'I Thought It Would Be Okay, Not a War': Israelis on the Ukrainian Border Feel Shock, Fear
Irina managed to flee Kyiv before the attacks intensified; Arik regrets that he left behind a grandmother who refused to leave; Rafael tried but failed to catch a train. Israelis leaving for Poland recount their experience of Russia's invasion

LVIV – Israel’s Foreign Ministry evacuated on Tuesday a few dozen Israelis from the western Ukrainian city of Lviv to the Polish border, as an exodus of refugees continued to leave the country a week into Russia's invasion.
The bus that took them left Tuesday afternoon for Krakovets on the Polish border, 70 kilometers away.
Some of the group are of Russian or Ukrainian origin, the others Israelis who were on holiday in Ukraine when the fighting began. All of them were trapped in the country when Russian President Vladimir Putin launched his invasion last Thursday.

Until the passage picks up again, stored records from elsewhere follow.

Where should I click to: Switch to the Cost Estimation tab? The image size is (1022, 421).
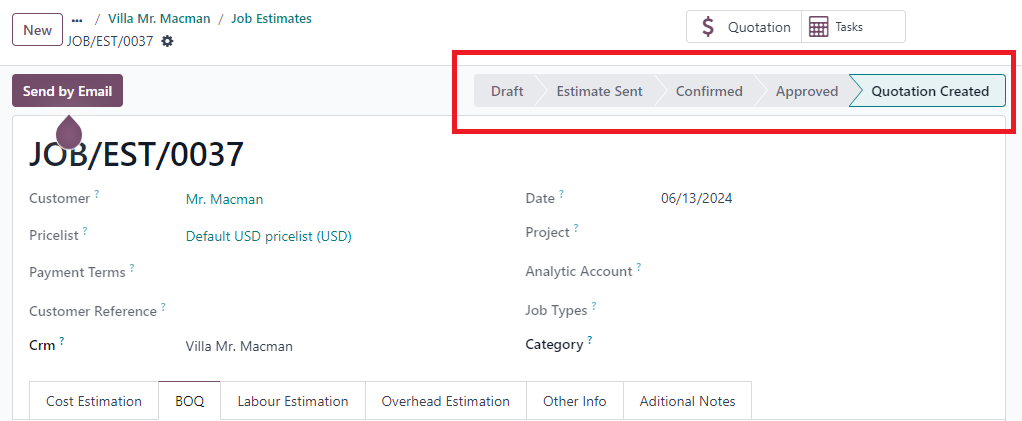(94, 401)
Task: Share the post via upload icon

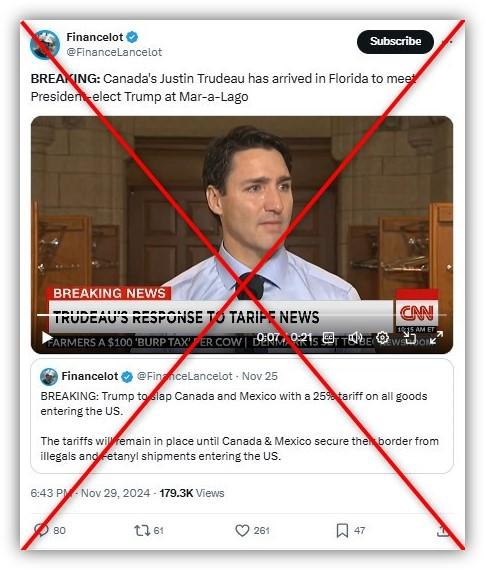Action: [x=443, y=530]
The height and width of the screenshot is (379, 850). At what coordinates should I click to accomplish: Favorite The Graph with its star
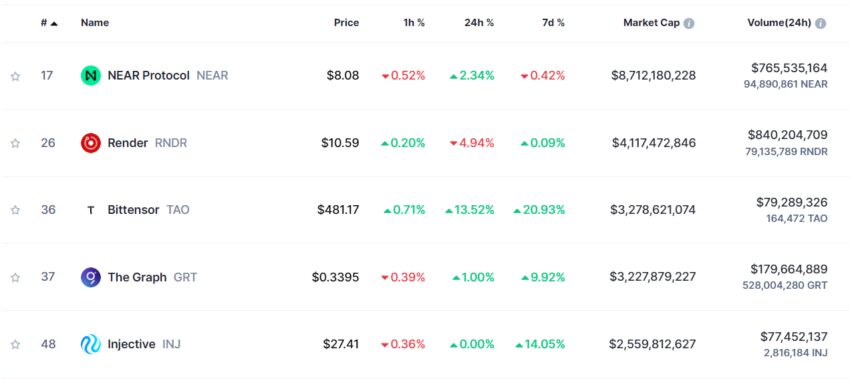coord(15,277)
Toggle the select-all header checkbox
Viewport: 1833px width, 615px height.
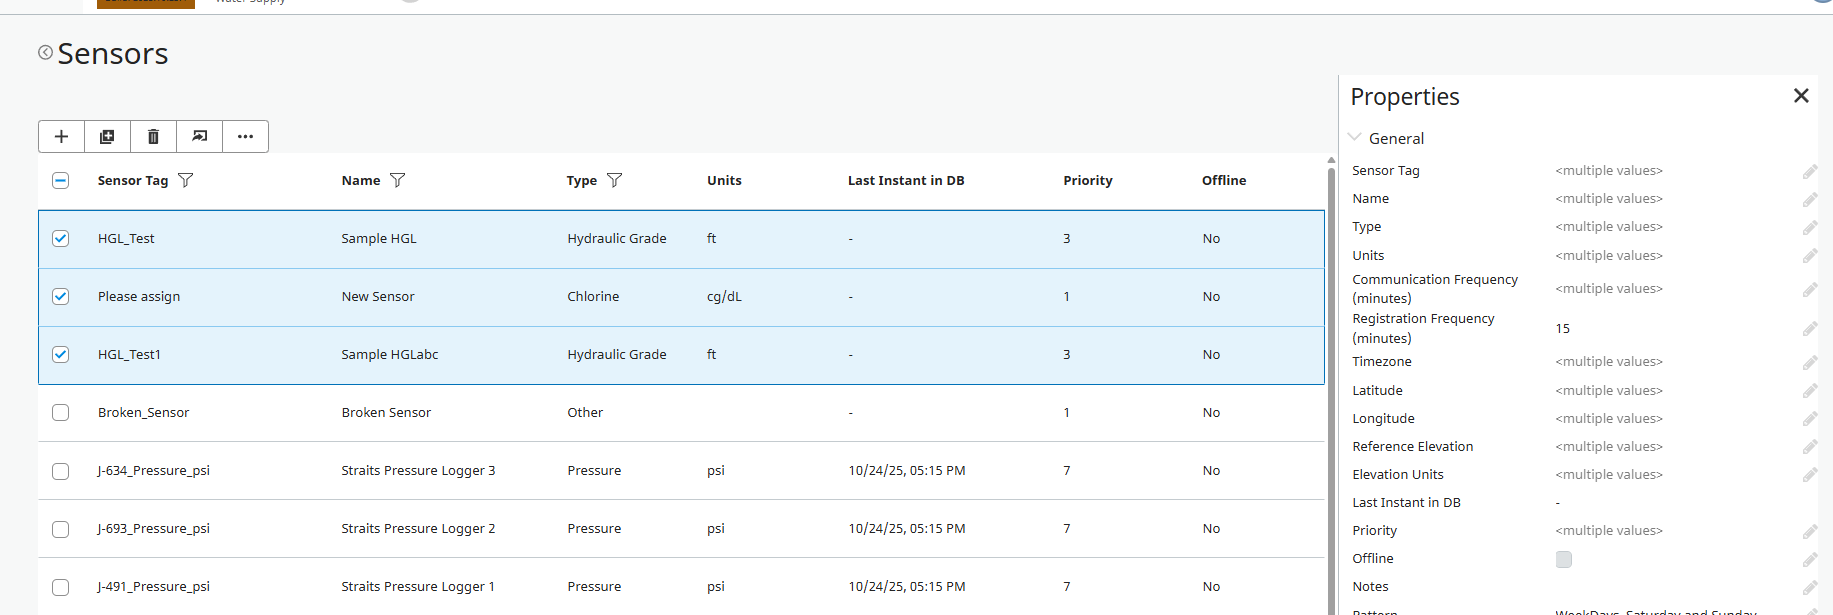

Irina, one of the evacuees, says she had arrived from Kyiv four days earlier. “We waited to leave in order to avoid standing in all those lines,” she said about the waits at border crossings, which can last up to three days. Irina says she didn’t want to leave Kyiv, but her husband convinced her to pack her bags and go.
She says she managed to leave the city before the Russian attacks grew serious. In one attack, she noted, at least five people were killed when the TV tower in the center of the city was destroyed.
Irina says she originally hailed from Moscow and that the war created tensions between her and the rest of her family. “Some of my family in Moscow side with Putin,” she says. “I can’t talk to my father. He laughs and says it’s fake news – that it's ridiculous and there’s really no war at all.”
Another evacuee, Arik Alexandrovich from Be’er Sheva, accompanied by his mother, says he came to Ukraine to visit his grandparents.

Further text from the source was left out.